When You Still Want an LLM
SLMs aren’t a replacement for LLMs in every scenario. There are use cases where the larger model is the right choice.
Creative generation, open-ended reasoning, tasks requiring broad world knowledge, and applications where the user’s request is genuinely unpredictable — these favor LLMs. If you’re building a coding assistant, a research tool, or a creative writing aid, the general capability of a large model is the right foundation.
The mistake is treating the exception as the rule. Most product use cases don’t need general intelligence. They need reliable, fast, and cost-effective execution of a narrow task.
What I’ve Learned
Three things that have shaped how I think about model selection:
Start small and prove you need bigger. The temptation is to start with the most capable model and optimize down. Reverse that. Start with the smallest model that could possibly work. Benchmark it. If it fails, scale up. You’ll be surprised how often small is enough.
The infrastructure cost of LLMs is higher than the API cost.
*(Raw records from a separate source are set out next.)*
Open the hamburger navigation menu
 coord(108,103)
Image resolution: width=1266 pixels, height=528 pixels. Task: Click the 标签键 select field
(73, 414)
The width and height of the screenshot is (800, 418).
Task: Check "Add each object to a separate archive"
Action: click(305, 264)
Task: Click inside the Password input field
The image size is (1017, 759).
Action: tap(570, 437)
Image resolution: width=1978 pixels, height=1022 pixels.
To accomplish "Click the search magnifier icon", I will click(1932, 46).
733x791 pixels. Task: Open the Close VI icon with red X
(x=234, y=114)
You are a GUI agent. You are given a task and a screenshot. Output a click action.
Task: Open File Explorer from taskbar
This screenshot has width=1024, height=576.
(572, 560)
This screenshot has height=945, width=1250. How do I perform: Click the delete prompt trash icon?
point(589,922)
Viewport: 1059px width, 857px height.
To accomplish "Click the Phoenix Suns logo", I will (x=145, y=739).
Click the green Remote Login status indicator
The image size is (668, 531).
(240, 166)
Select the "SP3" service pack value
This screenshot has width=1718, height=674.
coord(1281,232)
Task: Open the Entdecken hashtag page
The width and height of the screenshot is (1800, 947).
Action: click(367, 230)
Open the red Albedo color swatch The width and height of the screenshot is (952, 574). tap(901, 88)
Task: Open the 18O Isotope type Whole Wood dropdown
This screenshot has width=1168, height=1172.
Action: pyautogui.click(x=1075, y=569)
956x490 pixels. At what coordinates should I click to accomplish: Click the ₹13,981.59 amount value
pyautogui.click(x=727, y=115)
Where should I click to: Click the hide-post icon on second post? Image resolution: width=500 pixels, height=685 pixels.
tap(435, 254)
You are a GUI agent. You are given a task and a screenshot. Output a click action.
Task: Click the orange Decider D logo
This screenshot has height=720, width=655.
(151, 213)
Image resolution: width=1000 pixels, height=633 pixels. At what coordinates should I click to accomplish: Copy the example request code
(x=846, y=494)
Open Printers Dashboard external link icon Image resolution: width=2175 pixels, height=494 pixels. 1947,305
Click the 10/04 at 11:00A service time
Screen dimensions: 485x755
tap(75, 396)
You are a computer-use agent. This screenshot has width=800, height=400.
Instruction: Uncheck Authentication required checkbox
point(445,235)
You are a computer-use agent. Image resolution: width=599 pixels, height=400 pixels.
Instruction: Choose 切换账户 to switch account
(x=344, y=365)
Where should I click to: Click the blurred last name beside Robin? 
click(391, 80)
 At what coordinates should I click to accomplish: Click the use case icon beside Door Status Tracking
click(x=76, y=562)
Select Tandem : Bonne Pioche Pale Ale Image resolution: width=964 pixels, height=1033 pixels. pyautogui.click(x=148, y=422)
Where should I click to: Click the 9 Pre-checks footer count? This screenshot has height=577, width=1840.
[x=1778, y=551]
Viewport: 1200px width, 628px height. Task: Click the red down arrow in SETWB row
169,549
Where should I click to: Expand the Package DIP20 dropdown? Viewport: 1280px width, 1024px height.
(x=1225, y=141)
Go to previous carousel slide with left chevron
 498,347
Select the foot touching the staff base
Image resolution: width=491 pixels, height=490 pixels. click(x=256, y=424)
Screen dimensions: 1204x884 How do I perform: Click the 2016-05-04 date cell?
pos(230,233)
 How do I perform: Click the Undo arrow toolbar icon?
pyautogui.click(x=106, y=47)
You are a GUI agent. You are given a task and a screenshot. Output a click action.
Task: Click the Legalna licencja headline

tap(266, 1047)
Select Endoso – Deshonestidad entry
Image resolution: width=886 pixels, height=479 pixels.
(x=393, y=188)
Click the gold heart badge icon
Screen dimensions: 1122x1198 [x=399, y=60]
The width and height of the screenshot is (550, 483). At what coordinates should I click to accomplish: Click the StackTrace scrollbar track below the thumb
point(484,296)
Even if the per-token pricing looks manageable, factor in latency, error handling, retry logic, data egress, and the engineering time spent optimizing around the model’s limitations. SLMs that run on your existing stack eliminate nearly all of that overhead.
The best AI product is invisible. Users don’t care what model is running. They care that the feature is fast, accurate, and private. SLMs deliver that experience more consistently than LLMs for most product use cases. Optimize for the user’s experience, not the model’s capability.
The next time your team starts an AI project, resist the reflex to call the big-model API. Ask first: what’s the narrowest version of this problem we can solve? The answer will probably point you to a smaller model — and a better product.